The third factor, he said, is social frustration. Using the United States as an example, Sikorski argued that macroeconomic strength does not automatically translate into a better life for ordinary citizens.
He said many Americans hear that they live in the world’s richest and most powerful country, but do not feel the benefits in their daily lives.
That gap, he said, fuels political frustration and a desire in many countries to tear up the foundations of the existing order.
He added that the use of force, once seen as a failure of diplomacy, is increasingly treated as a way to weaken an opponent before negotiations.
Dangers for Poland
Sikorski said this trend is dangerous for countries such as Poland.
Over the past 35 years, he said, Poland has benefited greatly from a rules-based international system and has risen from the European periphery to become one of the European Union’s larger players.

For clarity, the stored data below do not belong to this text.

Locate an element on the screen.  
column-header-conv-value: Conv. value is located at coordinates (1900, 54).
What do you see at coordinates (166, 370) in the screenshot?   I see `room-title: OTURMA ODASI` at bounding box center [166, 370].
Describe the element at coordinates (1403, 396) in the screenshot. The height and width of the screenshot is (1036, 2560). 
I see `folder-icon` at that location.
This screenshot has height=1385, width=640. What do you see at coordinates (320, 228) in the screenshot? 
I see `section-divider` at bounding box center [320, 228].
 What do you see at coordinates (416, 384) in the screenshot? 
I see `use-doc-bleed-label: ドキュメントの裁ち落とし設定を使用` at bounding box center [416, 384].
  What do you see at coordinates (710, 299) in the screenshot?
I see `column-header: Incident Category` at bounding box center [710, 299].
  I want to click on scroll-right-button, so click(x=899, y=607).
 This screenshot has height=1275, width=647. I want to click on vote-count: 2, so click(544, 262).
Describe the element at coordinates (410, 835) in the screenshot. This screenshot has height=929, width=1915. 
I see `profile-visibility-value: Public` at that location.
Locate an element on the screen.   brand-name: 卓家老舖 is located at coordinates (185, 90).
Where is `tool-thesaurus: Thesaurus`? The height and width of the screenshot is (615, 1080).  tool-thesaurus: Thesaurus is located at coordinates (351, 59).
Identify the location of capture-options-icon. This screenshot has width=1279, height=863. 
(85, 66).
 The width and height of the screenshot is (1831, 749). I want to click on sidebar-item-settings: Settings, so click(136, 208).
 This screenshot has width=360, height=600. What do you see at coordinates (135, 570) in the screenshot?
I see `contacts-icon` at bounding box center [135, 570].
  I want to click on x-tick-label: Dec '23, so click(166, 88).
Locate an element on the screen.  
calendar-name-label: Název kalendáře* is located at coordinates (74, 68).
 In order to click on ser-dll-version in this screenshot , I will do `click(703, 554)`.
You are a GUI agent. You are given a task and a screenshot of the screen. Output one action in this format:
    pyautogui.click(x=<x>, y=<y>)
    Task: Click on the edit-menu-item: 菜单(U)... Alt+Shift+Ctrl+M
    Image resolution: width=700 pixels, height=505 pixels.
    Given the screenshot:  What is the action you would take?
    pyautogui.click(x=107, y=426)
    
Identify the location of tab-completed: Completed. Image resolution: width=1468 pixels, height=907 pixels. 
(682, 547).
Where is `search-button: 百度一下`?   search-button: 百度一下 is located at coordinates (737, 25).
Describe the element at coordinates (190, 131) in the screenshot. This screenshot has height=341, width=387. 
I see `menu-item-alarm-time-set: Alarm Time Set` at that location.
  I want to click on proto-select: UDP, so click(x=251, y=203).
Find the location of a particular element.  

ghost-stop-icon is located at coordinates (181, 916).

But, he added, Poland remains a medium-sized country with limited ability to shape the outside world on its own.
That is why, he said, countries like Poland need predictability, legal stability and institutions that constrain the arbitrary actions of stronger powers. He named the European Union and NATO as examples.
He warned against arguments that Poland or other countries would fare better alone.
In one of the sharpest lines of his speech, he said such thinking made about as much sense as jumping from a powerful aircraft carrier onto a boat in the middle of a storm.
'NATO 3.0'
In a discussion after the speech, Sikorski was also asked about US President Donald Trump’s style of diplomacy and the possibility of the United States leaving NATO. He said Trump should be taken “not literally, but seriously.”
Sikorski said he was concerned when Trump referred to NATO allies as “they,” because it suggested a mental distancing from the alliance.
At the same time, he argued that Europe should assume most of the cost of conventional defense, while the United States would continue to provide nuclear deterrence and a few key strategic capabilities.
He described that possible arrangement as "NATO 3.0."